» Record set
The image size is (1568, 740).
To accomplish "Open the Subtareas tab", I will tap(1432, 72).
--
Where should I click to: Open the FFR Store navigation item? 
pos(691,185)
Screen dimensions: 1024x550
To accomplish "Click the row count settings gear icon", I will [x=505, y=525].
---
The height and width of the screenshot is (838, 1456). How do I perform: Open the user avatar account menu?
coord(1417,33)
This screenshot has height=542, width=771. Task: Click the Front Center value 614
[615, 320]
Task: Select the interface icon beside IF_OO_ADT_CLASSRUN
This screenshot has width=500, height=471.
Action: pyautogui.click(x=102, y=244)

» Instructions to follow
Your answer should be the lines above from the one containing "The height and" through the one containing "Task: Select the", copied exactly and with both ends kept.

» Exercise solution
The height and width of the screenshot is (838, 1456). How do I perform: Open the user avatar account menu?
coord(1417,33)
This screenshot has height=542, width=771. Task: Click the Front Center value 614
[615, 320]
Task: Select the interface icon beside IF_OO_ADT_CLASSRUN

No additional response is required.